> About this task: Given the listing below, write out exactly the lines starting with the line that has "info@gallart.com (73, 1195)" and going on through the line that has "[Subscribe] (380, 1695)", both kept.

Records for this exercise START

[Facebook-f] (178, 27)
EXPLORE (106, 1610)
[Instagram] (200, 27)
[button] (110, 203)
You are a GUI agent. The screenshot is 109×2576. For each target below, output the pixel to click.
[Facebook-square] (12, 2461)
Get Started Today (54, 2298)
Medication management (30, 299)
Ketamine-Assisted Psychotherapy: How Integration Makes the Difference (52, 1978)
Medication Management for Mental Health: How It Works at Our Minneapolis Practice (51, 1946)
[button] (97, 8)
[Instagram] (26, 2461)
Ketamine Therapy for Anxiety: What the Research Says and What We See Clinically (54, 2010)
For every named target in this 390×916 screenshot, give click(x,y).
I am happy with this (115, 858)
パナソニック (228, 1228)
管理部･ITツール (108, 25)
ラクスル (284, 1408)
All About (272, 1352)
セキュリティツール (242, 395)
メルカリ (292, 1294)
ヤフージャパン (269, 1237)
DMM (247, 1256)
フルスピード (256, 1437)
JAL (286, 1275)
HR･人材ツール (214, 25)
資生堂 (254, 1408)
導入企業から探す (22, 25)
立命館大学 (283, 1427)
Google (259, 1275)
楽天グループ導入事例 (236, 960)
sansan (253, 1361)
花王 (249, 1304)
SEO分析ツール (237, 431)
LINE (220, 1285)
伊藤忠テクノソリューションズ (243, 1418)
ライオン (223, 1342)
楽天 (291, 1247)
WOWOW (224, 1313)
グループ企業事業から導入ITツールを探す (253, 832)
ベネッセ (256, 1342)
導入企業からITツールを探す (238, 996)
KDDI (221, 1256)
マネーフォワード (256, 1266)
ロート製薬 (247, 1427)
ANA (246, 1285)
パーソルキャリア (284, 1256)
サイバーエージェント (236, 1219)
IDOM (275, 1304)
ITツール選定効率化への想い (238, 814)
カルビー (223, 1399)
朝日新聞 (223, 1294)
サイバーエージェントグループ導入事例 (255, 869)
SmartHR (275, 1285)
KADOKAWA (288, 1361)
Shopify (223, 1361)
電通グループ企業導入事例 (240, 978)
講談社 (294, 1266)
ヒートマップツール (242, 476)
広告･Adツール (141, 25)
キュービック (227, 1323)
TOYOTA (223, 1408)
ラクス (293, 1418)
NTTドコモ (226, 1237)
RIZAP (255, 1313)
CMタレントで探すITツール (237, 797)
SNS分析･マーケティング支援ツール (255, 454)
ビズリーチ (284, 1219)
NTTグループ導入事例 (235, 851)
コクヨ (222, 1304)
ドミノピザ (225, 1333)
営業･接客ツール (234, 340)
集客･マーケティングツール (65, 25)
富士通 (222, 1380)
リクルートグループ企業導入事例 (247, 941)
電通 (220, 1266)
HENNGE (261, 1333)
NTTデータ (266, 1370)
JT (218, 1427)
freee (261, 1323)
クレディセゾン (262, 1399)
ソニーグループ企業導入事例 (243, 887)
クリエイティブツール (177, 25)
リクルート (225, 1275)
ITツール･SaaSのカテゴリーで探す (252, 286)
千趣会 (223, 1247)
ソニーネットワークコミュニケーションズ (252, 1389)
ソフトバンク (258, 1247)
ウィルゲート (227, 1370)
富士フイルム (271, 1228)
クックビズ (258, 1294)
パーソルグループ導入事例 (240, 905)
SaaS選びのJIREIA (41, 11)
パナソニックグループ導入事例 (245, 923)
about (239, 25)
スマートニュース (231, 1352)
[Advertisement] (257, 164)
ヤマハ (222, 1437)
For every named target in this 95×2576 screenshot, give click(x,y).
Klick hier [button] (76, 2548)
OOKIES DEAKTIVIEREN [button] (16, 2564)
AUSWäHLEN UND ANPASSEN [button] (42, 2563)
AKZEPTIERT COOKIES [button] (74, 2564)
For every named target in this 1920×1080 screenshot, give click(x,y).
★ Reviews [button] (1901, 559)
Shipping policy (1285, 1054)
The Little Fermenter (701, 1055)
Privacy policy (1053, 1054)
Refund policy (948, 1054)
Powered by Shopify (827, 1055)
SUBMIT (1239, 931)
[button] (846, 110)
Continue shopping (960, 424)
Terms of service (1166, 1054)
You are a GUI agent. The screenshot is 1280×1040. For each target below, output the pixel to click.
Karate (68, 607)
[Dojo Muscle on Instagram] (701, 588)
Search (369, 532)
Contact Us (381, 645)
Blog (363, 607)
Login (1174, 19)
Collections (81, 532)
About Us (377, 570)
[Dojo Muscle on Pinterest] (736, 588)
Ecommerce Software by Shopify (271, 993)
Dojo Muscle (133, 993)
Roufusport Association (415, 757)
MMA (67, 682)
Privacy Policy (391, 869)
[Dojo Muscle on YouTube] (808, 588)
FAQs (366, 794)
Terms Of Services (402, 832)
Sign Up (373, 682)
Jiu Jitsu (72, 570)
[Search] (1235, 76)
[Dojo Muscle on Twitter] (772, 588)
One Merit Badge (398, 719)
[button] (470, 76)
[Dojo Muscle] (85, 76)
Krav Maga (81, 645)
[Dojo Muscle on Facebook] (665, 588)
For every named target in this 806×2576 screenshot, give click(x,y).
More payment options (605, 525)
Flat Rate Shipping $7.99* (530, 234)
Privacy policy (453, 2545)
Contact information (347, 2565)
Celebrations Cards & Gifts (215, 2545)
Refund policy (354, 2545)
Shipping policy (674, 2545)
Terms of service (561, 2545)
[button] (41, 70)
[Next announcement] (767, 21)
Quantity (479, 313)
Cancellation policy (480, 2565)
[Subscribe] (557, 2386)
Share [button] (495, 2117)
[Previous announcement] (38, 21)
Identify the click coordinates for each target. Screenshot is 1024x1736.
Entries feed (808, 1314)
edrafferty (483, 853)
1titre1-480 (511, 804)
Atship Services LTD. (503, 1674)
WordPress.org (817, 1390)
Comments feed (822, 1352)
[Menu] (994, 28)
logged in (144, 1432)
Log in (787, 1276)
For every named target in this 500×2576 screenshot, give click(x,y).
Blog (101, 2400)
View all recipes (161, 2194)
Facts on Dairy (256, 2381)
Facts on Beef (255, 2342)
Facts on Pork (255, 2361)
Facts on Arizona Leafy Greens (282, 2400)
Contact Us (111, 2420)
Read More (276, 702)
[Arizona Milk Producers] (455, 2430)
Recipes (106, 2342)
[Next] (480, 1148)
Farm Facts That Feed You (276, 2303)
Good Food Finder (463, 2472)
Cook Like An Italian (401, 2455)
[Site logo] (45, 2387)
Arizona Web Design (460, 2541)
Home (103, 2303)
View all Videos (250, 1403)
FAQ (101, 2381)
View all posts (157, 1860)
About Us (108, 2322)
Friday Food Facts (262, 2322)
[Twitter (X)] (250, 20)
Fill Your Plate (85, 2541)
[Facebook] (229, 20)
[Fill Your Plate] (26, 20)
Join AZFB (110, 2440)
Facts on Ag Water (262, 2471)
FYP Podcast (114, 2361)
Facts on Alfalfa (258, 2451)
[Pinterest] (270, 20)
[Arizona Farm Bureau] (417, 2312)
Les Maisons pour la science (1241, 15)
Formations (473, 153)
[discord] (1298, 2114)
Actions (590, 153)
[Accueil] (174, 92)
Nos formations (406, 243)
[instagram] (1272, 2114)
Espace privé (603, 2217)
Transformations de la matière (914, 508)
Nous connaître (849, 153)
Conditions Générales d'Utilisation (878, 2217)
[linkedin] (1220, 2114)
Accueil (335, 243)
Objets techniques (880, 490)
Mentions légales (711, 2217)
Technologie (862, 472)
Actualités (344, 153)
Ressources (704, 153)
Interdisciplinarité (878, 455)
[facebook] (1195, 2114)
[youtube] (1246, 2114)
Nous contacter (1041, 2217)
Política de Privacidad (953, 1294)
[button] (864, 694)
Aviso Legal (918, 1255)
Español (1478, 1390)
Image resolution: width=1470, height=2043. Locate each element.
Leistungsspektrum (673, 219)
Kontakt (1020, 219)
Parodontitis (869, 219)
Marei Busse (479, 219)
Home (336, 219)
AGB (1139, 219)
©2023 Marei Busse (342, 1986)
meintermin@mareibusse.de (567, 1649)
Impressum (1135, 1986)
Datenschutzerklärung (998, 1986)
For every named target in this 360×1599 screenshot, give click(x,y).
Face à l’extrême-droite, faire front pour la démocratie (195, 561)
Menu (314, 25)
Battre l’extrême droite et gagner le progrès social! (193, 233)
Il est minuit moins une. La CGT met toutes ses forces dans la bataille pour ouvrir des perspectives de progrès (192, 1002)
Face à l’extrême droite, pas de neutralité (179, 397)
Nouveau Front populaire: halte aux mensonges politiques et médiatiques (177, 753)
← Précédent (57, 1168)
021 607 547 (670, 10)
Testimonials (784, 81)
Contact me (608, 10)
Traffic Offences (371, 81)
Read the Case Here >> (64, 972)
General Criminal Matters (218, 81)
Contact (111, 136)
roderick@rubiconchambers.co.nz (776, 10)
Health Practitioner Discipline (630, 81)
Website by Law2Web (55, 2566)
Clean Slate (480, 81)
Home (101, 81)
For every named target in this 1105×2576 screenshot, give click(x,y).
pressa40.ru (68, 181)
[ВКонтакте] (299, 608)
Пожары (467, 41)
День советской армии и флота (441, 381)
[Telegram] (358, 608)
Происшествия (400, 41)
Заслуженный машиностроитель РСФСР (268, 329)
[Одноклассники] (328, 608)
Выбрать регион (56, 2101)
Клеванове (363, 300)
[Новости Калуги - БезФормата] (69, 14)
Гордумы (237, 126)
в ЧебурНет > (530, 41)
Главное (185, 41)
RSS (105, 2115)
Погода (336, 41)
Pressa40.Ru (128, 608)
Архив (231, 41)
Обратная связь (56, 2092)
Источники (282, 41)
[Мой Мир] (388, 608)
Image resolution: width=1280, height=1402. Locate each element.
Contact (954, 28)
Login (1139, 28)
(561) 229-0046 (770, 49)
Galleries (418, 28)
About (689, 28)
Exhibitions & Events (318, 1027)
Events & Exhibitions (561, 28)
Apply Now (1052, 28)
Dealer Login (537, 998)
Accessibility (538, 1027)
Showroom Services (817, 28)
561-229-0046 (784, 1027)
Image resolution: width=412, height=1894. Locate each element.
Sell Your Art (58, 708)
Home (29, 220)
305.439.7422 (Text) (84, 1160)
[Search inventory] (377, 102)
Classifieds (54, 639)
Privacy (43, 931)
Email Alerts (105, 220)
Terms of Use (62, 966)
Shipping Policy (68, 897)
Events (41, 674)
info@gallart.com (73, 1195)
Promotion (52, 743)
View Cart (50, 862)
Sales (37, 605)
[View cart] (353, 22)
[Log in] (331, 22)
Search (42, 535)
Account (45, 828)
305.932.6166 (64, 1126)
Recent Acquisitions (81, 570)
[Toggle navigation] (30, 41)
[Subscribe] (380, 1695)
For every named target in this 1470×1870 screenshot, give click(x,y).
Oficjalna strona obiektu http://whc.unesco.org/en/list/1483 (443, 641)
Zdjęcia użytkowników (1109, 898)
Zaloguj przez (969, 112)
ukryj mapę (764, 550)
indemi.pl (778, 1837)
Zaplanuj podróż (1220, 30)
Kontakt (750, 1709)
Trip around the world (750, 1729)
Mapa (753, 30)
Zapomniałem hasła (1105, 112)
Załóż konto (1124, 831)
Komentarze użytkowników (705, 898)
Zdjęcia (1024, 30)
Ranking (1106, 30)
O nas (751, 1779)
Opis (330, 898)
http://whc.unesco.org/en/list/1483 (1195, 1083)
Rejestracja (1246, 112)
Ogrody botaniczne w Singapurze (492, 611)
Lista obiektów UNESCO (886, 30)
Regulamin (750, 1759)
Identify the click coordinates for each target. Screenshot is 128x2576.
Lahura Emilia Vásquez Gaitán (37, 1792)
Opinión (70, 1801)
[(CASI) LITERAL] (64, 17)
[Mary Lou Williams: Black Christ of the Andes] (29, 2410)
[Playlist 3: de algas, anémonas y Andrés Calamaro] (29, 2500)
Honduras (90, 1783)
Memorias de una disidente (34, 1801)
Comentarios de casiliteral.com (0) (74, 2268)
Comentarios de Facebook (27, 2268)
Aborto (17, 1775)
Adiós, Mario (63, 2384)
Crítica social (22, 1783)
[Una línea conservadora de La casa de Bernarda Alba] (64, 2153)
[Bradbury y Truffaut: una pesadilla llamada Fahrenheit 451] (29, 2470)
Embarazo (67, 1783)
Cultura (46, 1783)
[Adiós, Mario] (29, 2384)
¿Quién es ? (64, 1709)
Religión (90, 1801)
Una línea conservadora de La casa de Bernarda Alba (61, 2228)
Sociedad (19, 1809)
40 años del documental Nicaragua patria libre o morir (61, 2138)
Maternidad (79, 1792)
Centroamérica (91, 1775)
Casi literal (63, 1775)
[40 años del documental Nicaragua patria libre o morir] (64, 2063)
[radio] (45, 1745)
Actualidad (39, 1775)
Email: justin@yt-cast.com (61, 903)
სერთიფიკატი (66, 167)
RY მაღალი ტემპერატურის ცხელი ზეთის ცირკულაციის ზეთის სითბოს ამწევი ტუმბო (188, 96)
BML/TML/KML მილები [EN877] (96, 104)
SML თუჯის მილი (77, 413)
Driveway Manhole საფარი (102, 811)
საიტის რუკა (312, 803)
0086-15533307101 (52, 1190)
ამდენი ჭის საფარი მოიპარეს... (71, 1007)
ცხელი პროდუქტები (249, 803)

Records for this exercise END

> Solution to this task:
info@gallart.com (73, 1195)
Promotion (52, 743)
View Cart (50, 862)
Sales (37, 605)
[View cart] (353, 22)
[Log in] (331, 22)
Search (42, 535)
Account (45, 828)
305.932.6166 (64, 1126)
Recent Acquisitions (81, 570)
[Toggle navigation] (30, 41)
[Subscribe] (380, 1695)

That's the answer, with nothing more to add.